# What you need to do
Transcribe the data below exactly, but only from the line containing "You are a computer-use agent. The" through its final line, both included.

=== Raw data ===

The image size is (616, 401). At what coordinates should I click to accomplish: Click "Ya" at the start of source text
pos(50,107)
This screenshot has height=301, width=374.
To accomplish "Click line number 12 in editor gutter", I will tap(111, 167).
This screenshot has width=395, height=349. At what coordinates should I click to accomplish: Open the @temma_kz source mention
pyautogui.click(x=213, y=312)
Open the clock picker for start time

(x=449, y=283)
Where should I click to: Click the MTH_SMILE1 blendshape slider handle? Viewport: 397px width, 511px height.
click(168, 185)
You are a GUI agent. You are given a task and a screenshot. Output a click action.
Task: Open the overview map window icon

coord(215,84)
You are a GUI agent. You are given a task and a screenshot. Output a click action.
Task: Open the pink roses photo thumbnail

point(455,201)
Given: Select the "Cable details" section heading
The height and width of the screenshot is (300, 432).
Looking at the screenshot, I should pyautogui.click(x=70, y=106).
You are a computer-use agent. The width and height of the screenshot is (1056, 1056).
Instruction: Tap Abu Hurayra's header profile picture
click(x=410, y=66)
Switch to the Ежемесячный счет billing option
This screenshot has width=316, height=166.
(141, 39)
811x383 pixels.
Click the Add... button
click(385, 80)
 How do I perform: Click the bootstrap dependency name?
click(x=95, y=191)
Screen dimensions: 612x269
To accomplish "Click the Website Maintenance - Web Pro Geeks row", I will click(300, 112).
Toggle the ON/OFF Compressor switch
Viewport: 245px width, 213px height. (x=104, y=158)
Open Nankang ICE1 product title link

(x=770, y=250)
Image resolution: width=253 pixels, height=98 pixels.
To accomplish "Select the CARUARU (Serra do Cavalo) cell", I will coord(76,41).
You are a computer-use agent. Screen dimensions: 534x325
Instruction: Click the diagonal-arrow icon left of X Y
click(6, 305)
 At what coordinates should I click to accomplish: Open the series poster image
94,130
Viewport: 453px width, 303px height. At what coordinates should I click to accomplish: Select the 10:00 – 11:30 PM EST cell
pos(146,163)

===

# Result of the exercise
You are a computer-use agent. The width and height of the screenshot is (1056, 1056).
Instruction: Tap Abu Hurayra's header profile picture
click(x=410, y=66)
Switch to the Ежемесячный счет billing option
This screenshot has width=316, height=166.
(141, 39)
811x383 pixels.
Click the Add... button
click(385, 80)
 How do I perform: Click the bootstrap dependency name?
click(x=95, y=191)
Screen dimensions: 612x269
To accomplish "Click the Website Maintenance - Web Pro Geeks row", I will click(300, 112).
Toggle the ON/OFF Compressor switch
Viewport: 245px width, 213px height. (x=104, y=158)
Open Nankang ICE1 product title link

(x=770, y=250)
Image resolution: width=253 pixels, height=98 pixels.
To accomplish "Select the CARUARU (Serra do Cavalo) cell", I will coord(76,41).
You are a computer-use agent. Screen dimensions: 534x325
Instruction: Click the diagonal-arrow icon left of X Y
click(6, 305)
 At what coordinates should I click to accomplish: Open the series poster image
94,130
Viewport: 453px width, 303px height. At what coordinates should I click to accomplish: Select the 10:00 – 11:30 PM EST cell
pos(146,163)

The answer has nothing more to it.